Aircraft refuelling vs. car refuelling

An article on the dangers of static electricity at snopes got me wondering…

Whenever I’m around an aircraft being refuelled, a static (grounding) line is attached to an unpainted metal part of the aircraft before the fuel hose is ever unreeled. This is to ensure that static electricity is discharged before the metal fuel nozzle touches the metal lip of the fuel tank, as a spark in a fuel tank would not be good.

Why don’t we do this with cars?

I guess I should have read the entire article before posting. :o

But the car isn’t grounded, it sits on four rubber (insulating) tires. Sometimes I get a hell of a shock when I step out of my car and touch the exterior body.

I have heard this talked about many times. I think it also has a lot do do with the amount of fuel being transfered. You typically put a lot more gas in an airplane.

Still, makes sense to me to ground cars also. Static electricity doesn’t know if the vehicle has wings or not.

I’ve occasionally wondered that myself, Johnny. I think ground wires aren’t used at auto pumps these days because of the convenience factor. People just wouldn’t bother to use them. But that doesn’t address why they aren’t at full-service pumps. Decades ago, in the age when station attendants rushed out to your car to fill the tank, check the tires, clean the windows, etc, why couldn’t they attach a ground wire, too?

Does anyone know if ground wires were ever used at auto gas stations?

I heard an episode of Car Talk on NPR in which people called in and told how they caused a static spark with their fingers while filling up and it caused a small explosion to come out of the tank. One woman was mildly burned and injured but mainly just shaken up although all of the cars were fine. It can happen but the consequences are not all that bad.

### TASKS TO PERFORM:
1. In the refueling discussion, what is attached to an aircraft before the fuel hose is unreeled?
2. Shorten the paragraph of the refueling discussion that begins "I’ve occasionally wondered that myself," keeping its main points.
The material that follows is separate from the refueling discussion above.

### RECORDED INFORMATION:
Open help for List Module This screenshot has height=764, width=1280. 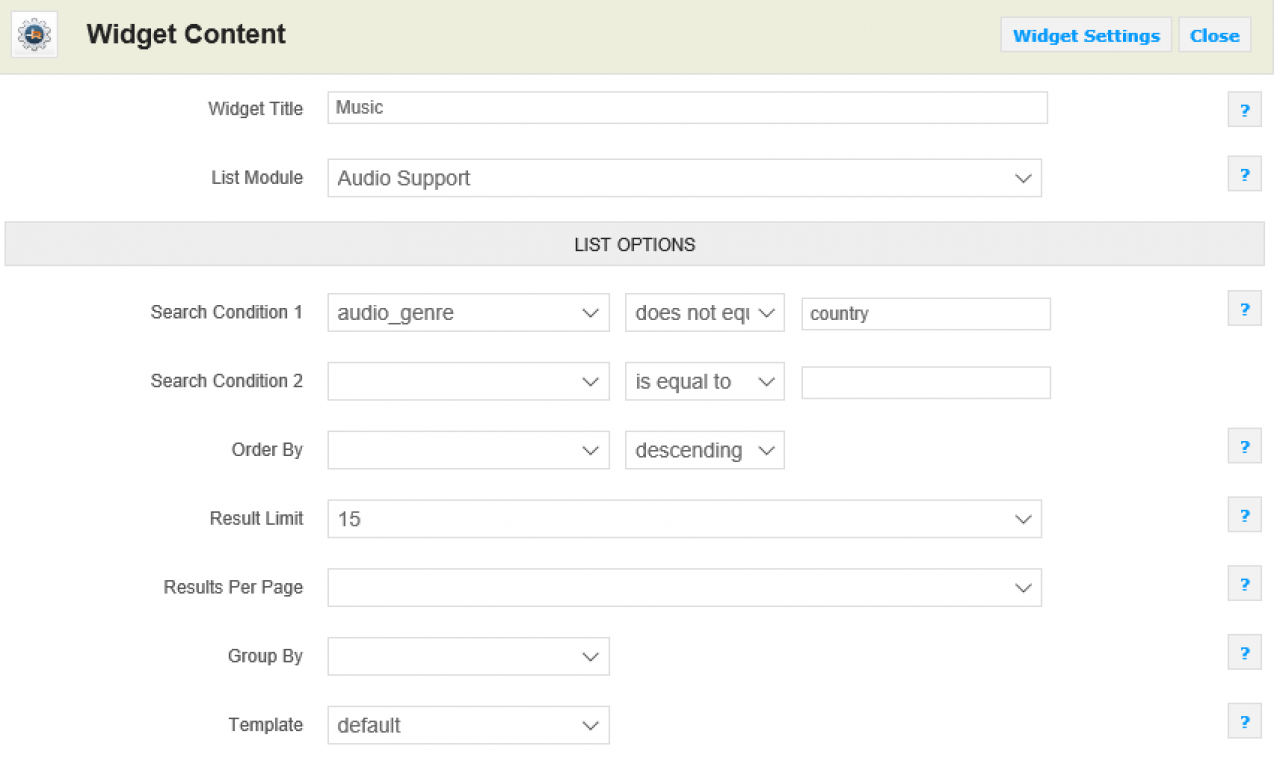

### THE SOLUTIONS:
1. A static (grounding) line is attached to an unpainted metal part of the aircraft.

2. The writer has wondered about this too and thinks auto pumps today lack ground wires for convenience, since people would not bother to use them. That does not explain full-service pumps, though. Decades ago, attendants filled tanks, checked tires and cleaned windows, so the writer asks why they could not have attached a ground wire as well.